Physics professor illuminates Transy Theater’s upcoming play about the stars

Professor of Physics Jamie Day is lending his expertise to the Transy Theater Program’s upcoming production of “Silent Sky” by Lauren Gunderson. The play centers around little-known historical figure Henrietta Leavitt and her dogged pursuit of understanding the stars. Student actors and production members have used the professor as a resource for all things science related in the play. Below, Day examines some striking themes surrounding the story, as well as the enigmatic Henrietta Leavitt. We hope you join us for a starry night at the theater. Click here for free tickets and show dates and times.

How do we measure things we cannot touch? Having two eyes really helps, because, to see near things, they focus at different angles (we go cross-eyed!) than when looking at distant objects, and our brains automatically interpret this to gauge distance. But this doesn’t work for things that are very far away. In this case, the best option is to move around. Think back to when you were a child in the back seat of a car. Mailboxes and trees near the road zoomed by, but houses in the distance appeared to move slowly, and the moon never seemed to move at all.

Millennia ago the ancient astronomers tried to use this method—known as parallax—to measure the distance to the stars, but no matter how far they moved, the stars seemed to remain fixed. (Of course stars appear to rotate collectively as the earth turns, but the stars in the handle of the big dipper, for example, always look the same.) It wasn’t until the early 1800s that astronomers finally managed to observe the very tiny apparent motions of the nearest stars as we moved 180 million miles around the sun. And the distance they calculated to the nearest stars was staggering: tens of trillions of miles!

A century later, in the early 1900s, astronomers had only managed to measure the distance to a few dozen stars.
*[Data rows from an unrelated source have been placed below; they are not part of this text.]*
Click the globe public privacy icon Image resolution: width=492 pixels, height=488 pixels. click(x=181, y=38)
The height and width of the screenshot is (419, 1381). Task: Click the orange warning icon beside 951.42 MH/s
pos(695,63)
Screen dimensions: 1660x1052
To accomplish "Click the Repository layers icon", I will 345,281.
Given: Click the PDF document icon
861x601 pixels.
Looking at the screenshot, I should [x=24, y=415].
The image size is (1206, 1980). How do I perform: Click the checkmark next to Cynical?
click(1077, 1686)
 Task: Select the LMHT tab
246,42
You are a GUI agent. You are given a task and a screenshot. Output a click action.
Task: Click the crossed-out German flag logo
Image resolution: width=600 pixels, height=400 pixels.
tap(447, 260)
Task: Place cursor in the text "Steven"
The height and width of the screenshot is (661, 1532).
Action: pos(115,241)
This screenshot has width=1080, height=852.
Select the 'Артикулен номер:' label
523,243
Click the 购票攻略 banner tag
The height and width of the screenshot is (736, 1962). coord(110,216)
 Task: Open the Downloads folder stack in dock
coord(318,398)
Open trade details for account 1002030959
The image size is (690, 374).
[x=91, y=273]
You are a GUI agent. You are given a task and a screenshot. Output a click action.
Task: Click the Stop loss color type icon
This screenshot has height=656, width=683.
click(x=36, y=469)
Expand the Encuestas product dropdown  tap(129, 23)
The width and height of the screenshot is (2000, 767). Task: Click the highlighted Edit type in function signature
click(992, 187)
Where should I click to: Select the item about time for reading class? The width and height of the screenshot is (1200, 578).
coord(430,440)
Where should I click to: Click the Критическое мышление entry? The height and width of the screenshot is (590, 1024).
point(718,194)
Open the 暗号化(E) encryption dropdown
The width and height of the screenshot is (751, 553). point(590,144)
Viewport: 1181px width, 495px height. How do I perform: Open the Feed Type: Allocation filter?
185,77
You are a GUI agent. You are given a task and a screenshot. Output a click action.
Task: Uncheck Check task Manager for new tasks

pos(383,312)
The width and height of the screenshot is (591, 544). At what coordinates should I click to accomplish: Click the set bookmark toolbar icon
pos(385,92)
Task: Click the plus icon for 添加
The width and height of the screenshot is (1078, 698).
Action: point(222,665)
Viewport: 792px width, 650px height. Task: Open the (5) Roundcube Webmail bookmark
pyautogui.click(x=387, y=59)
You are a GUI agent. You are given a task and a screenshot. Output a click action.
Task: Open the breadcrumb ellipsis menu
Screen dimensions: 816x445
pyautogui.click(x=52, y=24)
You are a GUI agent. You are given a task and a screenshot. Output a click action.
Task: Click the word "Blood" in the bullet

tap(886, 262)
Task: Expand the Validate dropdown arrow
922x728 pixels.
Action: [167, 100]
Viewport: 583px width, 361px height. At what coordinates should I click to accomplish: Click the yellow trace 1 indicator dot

To measure further, we needed a new tool, and an unassuming woman working as a “computer” at the Harvard Observatory found one! Henrietta Swan Leavitt studied stars in the Magellanic Clouds: small, irregular galaxies that neighbor the Milky Way. These aren’t visible in the Northern Hemisphere, so Leavitt spent her days staring at photographic images recorded through telescopes in South America. Since the billions of stars in the Magellanic Clouds are roughly the same distance from us, she knew stars that looked brighter actually were brighter, and not just closer to us. In particular, Leavitt studied stars whose brightness pulsated over a period of days or weeks. She identified nearly 3,000 of these “Cepheid variable stars” and began to notice a trend. Just as big bees buzz at lower frequencies than little bees, the biggest and brightest stars pulsated at lower frequencies than the smaller, dimmer ones.

This correlation was so simple and so strong that Leavitt was able to mathematically predict the brightness of a star based on how quickly its brightness oscillated. Astronomers began to look elsewhere in the universe for Cephid variable stars and to use Leavitt’s method to determine the star’s absolute brightness. By comparing this to the star’s apparent brightness (how bright it looks from Earth) they could easily calculate the distance. Astronomers had a new, reliable yardstick to measure cosmological distances, and we’re still regularly using it today, a century after Leavitt’s discovery. In fact, a paper was just published this week describing how astronomers measured distances to thousands of Cepheids to measure how much the Milky Way is warped.

In an era when all of science was dominated by men, the careful, patient work of one woman revolutionized our knowledge of our universe. We will never touch more than a minuscule fraction of our world, but Leavitt’s discovery allowed us to measure half a million times further into space than before, and the impact of her life’s work continues to reverberate!